National Library Week has been celebrated since 1958, but as this year’s celebration comes to a close, my main takeaway is that libraries are still very much trying to define their role in a world of ebooks, online databases, and social media.  The American Library Association sponsors the week, and the theme this year is “Lives change @ your library.”  The focus of the ALA very much seems to be on the Declaration for the Right to Libraries.  It does provide some interesting food for thought:

  • Libraries empower the individual.
  • Libraries support literacy and lifelong learning.
  • Libraries strengthen families.
  • Libraries are the great equalizer.
  • Libraries build communities.
  • Libraries protect our right to know.
  • Libraries strengthen our nation.
  • Libraries advance research and scholarship.
  • Libraries help us to better understand each other.
  • Libraries preserve our nation’s cultural heritage.

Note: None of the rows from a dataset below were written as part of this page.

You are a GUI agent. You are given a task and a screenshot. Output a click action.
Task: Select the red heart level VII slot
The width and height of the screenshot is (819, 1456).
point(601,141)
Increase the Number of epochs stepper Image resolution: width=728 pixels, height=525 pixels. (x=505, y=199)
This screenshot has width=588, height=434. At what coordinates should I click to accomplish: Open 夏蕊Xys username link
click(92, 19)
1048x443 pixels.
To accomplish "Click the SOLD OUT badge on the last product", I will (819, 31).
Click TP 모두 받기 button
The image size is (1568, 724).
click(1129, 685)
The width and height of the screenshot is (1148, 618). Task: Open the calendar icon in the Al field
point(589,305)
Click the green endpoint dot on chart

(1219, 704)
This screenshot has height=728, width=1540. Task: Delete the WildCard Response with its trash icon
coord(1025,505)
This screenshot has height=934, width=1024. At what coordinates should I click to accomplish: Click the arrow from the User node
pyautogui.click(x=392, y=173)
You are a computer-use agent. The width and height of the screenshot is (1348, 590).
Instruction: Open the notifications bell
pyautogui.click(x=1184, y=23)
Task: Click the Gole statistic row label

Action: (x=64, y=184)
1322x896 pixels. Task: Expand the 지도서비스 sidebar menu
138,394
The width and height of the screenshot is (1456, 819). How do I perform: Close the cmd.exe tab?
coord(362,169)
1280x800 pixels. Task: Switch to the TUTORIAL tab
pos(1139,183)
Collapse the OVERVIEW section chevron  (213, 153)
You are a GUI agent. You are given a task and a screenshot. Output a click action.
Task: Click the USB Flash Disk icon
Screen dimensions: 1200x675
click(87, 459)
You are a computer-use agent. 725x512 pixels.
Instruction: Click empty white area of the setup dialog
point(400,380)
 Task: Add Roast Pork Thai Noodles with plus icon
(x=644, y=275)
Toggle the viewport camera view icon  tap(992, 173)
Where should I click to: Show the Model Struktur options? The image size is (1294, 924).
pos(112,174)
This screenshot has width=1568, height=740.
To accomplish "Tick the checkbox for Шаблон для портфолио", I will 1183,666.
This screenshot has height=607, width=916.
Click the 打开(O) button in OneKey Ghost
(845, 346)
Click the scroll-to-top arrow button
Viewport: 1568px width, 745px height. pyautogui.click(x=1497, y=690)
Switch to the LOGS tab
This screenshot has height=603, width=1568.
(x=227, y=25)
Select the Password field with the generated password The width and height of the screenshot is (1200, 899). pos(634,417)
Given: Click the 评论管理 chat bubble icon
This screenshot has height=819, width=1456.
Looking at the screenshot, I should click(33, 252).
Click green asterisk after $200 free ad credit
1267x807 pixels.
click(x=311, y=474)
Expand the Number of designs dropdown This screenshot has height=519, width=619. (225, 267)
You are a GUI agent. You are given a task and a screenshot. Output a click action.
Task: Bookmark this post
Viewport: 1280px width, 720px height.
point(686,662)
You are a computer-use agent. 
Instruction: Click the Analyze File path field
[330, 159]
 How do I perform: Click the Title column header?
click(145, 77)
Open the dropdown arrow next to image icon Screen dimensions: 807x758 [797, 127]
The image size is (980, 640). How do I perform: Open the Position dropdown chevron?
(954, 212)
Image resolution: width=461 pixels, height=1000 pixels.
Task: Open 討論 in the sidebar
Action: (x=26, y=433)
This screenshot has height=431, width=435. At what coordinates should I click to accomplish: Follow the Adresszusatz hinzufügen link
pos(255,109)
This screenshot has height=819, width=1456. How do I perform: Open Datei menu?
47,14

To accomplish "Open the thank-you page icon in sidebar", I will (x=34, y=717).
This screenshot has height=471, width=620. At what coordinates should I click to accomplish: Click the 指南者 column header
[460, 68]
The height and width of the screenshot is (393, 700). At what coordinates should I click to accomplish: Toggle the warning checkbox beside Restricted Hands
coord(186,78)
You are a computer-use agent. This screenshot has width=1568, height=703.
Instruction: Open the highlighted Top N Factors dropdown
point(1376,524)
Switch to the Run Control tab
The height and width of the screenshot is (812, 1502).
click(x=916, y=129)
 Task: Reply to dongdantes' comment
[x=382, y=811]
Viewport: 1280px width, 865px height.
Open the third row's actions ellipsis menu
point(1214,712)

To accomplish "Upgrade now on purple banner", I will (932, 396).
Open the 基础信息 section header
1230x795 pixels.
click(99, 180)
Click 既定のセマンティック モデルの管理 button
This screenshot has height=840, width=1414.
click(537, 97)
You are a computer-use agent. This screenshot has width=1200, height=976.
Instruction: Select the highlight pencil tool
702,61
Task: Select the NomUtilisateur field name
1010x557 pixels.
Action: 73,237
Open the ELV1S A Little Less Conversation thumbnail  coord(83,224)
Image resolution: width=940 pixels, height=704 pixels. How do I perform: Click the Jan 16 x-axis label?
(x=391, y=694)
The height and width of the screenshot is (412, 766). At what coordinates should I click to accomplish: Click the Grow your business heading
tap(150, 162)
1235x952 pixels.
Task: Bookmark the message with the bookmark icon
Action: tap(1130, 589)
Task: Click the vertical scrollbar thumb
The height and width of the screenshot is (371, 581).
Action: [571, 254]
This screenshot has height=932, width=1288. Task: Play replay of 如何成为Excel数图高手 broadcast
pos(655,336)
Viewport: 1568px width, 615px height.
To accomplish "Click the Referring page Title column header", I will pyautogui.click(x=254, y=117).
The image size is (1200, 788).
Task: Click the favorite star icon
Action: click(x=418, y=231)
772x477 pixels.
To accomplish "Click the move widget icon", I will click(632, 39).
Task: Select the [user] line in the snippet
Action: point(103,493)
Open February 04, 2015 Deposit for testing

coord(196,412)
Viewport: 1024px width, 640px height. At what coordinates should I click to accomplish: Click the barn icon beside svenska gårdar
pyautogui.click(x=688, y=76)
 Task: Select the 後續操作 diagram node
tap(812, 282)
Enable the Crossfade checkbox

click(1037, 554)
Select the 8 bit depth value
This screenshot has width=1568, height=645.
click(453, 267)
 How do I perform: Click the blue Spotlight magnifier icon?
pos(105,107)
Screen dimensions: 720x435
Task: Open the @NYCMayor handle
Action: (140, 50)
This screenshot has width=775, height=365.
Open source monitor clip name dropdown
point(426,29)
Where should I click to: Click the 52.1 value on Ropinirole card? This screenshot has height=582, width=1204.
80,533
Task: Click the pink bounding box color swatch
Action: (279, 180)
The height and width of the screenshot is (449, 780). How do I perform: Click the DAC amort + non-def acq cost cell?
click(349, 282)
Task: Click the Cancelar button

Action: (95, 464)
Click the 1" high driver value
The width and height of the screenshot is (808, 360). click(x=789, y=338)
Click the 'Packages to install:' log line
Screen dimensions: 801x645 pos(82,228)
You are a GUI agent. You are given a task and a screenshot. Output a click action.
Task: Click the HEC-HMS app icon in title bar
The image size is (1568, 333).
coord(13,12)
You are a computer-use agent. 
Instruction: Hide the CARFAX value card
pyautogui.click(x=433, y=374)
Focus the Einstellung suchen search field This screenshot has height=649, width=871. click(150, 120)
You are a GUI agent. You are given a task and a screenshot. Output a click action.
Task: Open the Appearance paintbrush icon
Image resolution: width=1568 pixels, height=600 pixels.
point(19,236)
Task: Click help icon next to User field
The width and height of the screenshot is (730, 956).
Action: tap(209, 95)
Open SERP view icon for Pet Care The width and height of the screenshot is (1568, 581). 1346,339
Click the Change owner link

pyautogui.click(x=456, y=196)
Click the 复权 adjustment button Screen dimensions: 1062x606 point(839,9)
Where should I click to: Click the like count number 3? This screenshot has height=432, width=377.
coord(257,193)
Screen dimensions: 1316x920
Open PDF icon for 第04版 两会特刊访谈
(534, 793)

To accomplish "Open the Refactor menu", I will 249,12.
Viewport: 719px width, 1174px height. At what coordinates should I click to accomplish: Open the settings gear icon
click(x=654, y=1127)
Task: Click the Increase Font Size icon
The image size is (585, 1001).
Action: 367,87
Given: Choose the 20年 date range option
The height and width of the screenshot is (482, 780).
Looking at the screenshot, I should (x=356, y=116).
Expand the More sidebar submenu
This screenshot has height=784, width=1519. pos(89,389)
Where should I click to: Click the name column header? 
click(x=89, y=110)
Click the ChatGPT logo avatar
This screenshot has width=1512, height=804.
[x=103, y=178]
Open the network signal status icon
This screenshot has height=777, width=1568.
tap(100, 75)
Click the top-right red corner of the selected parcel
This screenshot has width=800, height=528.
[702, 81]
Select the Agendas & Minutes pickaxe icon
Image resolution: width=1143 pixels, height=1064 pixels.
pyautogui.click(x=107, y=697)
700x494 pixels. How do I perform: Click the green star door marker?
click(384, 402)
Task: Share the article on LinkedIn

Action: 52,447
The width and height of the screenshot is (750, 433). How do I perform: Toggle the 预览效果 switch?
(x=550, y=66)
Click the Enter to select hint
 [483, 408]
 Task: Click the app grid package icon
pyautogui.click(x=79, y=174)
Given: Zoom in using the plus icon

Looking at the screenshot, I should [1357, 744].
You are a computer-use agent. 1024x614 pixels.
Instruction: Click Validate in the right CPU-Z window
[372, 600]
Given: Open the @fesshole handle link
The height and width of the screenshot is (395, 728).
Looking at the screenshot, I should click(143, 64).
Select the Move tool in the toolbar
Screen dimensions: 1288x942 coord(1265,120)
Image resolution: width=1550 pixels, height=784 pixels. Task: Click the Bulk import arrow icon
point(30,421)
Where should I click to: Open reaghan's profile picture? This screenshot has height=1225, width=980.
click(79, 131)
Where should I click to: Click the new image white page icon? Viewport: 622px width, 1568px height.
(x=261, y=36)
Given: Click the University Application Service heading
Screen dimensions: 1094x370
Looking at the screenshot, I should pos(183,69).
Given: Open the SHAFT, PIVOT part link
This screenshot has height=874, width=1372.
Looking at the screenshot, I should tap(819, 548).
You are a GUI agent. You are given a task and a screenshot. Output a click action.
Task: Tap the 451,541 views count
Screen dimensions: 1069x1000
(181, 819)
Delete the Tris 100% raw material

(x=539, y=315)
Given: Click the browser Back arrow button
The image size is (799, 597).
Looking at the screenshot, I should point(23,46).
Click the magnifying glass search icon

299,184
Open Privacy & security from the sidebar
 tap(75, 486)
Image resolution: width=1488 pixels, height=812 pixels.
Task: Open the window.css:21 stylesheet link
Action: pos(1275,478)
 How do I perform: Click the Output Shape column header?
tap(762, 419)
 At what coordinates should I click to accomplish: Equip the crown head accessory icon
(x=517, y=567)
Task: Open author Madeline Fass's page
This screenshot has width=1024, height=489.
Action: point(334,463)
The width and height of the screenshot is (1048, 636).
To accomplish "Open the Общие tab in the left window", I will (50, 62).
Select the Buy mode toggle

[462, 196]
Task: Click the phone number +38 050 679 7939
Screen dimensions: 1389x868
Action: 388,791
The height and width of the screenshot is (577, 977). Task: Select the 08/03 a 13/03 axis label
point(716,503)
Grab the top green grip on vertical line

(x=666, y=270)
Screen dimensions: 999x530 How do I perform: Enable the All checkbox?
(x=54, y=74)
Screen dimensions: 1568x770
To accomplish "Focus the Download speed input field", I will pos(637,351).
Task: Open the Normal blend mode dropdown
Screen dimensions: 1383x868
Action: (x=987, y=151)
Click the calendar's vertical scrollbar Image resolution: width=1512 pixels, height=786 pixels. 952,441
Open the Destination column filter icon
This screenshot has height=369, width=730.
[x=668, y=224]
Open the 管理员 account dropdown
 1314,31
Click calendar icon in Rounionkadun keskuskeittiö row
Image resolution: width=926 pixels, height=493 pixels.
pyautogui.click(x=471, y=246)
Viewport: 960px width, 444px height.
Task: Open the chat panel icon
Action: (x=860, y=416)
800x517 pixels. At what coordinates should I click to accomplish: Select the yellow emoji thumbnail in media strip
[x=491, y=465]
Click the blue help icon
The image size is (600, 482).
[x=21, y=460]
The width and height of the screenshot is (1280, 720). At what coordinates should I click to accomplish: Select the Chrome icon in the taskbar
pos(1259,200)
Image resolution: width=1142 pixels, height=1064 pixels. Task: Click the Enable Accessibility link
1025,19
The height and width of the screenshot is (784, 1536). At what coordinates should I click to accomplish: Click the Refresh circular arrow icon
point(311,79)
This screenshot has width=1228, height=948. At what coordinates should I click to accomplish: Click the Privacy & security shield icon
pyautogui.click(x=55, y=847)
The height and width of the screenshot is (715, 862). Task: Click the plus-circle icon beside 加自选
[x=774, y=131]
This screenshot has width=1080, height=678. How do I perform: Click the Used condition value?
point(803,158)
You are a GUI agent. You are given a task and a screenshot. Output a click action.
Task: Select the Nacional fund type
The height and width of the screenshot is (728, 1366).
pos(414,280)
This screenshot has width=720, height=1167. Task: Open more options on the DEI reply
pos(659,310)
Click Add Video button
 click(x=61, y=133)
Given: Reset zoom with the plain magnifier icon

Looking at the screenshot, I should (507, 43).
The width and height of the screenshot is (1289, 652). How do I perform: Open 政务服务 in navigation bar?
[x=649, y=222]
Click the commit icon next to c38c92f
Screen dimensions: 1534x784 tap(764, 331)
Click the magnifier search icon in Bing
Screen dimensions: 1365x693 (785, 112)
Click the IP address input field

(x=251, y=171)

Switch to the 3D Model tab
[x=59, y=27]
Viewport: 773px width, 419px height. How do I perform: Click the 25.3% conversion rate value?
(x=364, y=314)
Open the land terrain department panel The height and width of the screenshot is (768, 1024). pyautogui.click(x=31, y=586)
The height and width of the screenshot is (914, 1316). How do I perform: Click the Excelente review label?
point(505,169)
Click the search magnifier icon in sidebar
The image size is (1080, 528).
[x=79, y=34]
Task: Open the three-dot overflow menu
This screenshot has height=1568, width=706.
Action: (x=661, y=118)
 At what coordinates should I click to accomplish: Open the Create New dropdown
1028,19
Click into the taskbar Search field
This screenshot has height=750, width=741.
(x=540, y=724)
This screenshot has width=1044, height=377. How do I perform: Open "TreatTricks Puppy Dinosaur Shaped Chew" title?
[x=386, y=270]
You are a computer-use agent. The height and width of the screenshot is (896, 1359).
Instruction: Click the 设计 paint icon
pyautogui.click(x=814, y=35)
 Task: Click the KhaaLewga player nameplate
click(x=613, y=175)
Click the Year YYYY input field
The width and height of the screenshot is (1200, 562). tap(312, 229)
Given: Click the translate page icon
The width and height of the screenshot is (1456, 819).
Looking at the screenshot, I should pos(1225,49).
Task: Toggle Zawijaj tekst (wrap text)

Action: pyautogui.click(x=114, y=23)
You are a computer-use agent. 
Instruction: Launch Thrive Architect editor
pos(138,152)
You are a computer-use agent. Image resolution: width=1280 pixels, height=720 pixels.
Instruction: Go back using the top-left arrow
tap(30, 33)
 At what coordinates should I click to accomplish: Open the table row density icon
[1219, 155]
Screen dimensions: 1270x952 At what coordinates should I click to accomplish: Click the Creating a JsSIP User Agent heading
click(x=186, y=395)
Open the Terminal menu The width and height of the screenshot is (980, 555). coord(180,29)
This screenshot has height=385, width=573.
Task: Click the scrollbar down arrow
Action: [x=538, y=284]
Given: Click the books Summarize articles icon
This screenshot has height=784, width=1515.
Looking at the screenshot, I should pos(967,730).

Curiously enough, some of the celebrations of National Library Week had nothing to do with libraries.  For instance, Oxford University Press offered free access to a number of its online resources.  ProQuest also had a similar promotion.  Given that many people wonder aloud what electronic resources mean for the long-term viability of libraries, it’s an interesting time for these publishers to choose for these promotions.

Some of the most interesting acknowledgments that I saw about National Library Week came from Parade.  They posted a gallery of nine of America’s most beautiful libraries.  Although libraries are increasingly reaching patrons online, there are still some exquisite architectural specimens out there.  Parade also excerpted an essay by Ann Patchett that’s included in Robert Dawson’s book The Public Library: A Photographic Essay (Princeton Architectural Press, 2014).  Patchett offers a simple definition of a library: “a collection of books, however many or few, that are loaned out and gathered back.”  She implicitly comments on one of the assertions in the Declaration for the Right to Libraries — that of libraries as the great equalizer — by calling on those who have more resources (and, therefore, may not need the resources their public libraries) to support libraries as the place where people go to find a better life.  May this better life continue being what libraries deliver, 52 weeks out of the year.